_TEXT EXTRACT_.
--- --- ---

Yes, my thoughts are along the lines of avoiding the Agreed Boundary Doctrine if at all possible. Locate the best evidence of the original boundaries in place, treat it as a question of fact. You can't testify to a question of law (which doctrine applies but sometimes courts treat this as a question of fact) but you can testify to the fact of where the actual physical boundary is located.

The Agreed Boundary Doctrine is supposed to be treating the boundary as if it's the one and only boundary, but what happens is the Surveyor says the "true" boundary is somplace off the established boundary then the Lawyer argues that the Agreed Boundary Doctrine places it at the established location. If the Court disagrees then you are left with the "true" boundary which is often in material conflict with the possession line as it has been for decades. Another common error is the Lawyer argues the boundary is established by Adverse Possession and that is easily flicked away by the other side.

--- --- ---

_OBJECTIVE_.
Can you copy the entire post on the Agreed Boundary Doctrine above, word for word?

_SOURCE DATA_.
--- --- ---

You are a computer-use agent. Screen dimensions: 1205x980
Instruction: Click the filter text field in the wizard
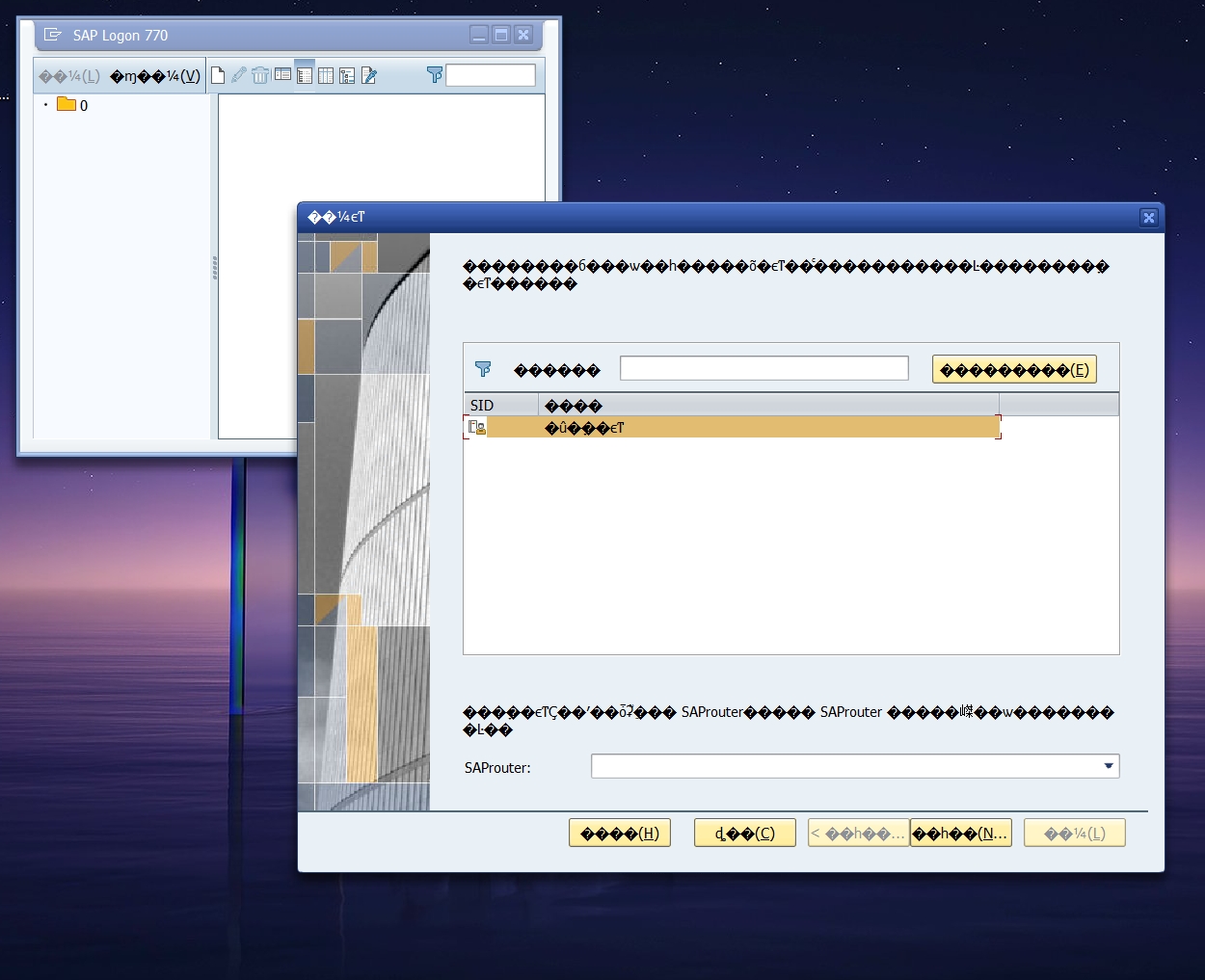pos(763,368)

--- --- ---

_RESPONSE FOR THIS EXERCISE_.
Yes, my thoughts are along the lines of avoiding the Agreed Boundary Doctrine if at all possible. Locate the best evidence of the original boundaries in place, treat it as a question of fact. You can't testify to a question of law (which doctrine applies but sometimes courts treat this as a question of fact) but you can testify to the fact of where the actual physical boundary is located.

The Agreed Boundary Doctrine is supposed to be treating the boundary as if it's the one and only boundary, but what happens is the Surveyor says the "true" boundary is somplace off the established boundary then the Lawyer argues that the Agreed Boundary Doctrine places it at the established location. If the Court disagrees then you are left with the "true" boundary which is often in material conflict with the possession line as it has been for decades. Another common error is the Lawyer argues the boundary is established by Adverse Possession and that is easily flicked away by the other side.